Posted on 12 Agustus 2009 by Blog Kesuksesan Hidup

Blog Kesuksesan Hidup | Definisi Efektivitas: Kisah Sang Angsa Dan Telur EmasSeperti artikel sebelumnya, artikel kali ini yang berjudul Definisi Efektivitas: Kisah Sang Angsa Dan Telur Emas juga saya tulis berdasarkan sebuah buku hebat yaitu The Seven Habits Of Highly Effective People.

Sebelum saya melanjutkan, saya berharap semoga artikel ini menjumpai sahabat blogger dan pembaca setia artikel-artikel Blog Kesuksesan Hidup, dalam keadaan sehat dan tetap semangat dalam mengayun langkah melewati setapak demi setapak perjalanan, dalam meraih kesuksesan hidup yang selama ini dicitacitakan.
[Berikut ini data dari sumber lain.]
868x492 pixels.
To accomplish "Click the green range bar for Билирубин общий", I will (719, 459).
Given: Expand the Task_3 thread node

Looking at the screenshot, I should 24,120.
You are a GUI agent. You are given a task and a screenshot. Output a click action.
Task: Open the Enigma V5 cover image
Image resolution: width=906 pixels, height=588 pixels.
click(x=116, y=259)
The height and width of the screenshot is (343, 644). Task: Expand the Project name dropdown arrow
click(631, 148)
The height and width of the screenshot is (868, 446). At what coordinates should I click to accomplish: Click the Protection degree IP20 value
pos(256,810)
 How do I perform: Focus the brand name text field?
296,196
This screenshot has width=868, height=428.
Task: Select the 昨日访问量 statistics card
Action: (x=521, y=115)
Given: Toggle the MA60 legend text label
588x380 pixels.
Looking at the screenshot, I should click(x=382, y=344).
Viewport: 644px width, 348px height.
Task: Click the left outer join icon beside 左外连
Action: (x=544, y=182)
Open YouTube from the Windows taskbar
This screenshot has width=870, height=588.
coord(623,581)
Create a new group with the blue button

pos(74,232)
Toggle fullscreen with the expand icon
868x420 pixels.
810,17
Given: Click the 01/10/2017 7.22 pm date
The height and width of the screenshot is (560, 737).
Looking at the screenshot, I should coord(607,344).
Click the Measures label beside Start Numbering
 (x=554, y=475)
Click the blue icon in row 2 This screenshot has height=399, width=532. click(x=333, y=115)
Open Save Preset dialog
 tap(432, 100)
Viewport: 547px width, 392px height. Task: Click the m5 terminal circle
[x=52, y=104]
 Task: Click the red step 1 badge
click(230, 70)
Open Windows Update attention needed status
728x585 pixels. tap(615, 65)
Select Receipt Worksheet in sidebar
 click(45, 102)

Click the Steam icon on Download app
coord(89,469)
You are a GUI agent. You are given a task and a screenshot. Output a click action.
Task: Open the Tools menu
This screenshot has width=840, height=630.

Pada saat melihat judul artikel ini, mungkin sahabat semua bertanya, apa hubungannya Definisi Efektivitas dengan Kisah Sang Angsa Dan Telur Emas? Judul ini memang saya pilih berdasarkan kesimpulan saya setelah membaca buku The Seven Habits Of Highly Effective People mengenai Definisi Efektivitas, dimana dalam buku tersebut, kisah ini diangkat untuk mempermudah para pembaca dalam mengerti sebuah prinsip -- Definisi Dasar Efektivitas.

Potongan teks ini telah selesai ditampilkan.